Drop the masks

“It is like always carrying a part of home with me”, Jacinta smiles, while showing me one of the colourful handmade masks she sells in the streets of Los Angeles. Jacinta is from Mexico, and even though she has been living in Los Angeles for more than 20 years now, her heavy Mexican Spanish accent makes her sometimes difficult to understand.

“These are the famous masks for Lucha Libre, a popular sport in Mexico”, she tells. Lucha Libre literally means ‘free fighting’ because the wrestlers remain anonymous until the winner tears off the loser’s mask. It’s a heavy and spectacular sport. Names as ‘The mystery King’ are the reward of victory.

Jacinta left home in search of a more prosperous future and managed to compromise economic improvement with the longing for her country by selling the notorious Lucha Libre masks.
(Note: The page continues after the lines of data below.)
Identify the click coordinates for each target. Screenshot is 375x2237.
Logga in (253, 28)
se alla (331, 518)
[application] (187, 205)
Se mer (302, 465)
Over the years and with the increasing immigration, the American and Mexican cultures begin to entwine. Just like the Mexican Lucha Libre influences the American wrestling, and vice versa. But even after more than 20 years Jacinta does not feel at home in LA, and still has to deal with the difficulties of being a Mexican immigrant. “We have a hard life. Better than in Mexico, that’s true. But LA is supposed to be ‘home’ – it just does not always feel like that.” The situation is complicated. Many immigrants illegally crossed the border but still benefit from US government support in form of education and health. Of course this creates tension amongst the tax payers, which in cases results in bias against the Mexicans. It clearly is an important issue in California, nearly 40% of its population being of Hispanic origin.

Meanwhile, Jacinta keeps on selling her country’s culture in the heart of Los Angeles – against better judgement?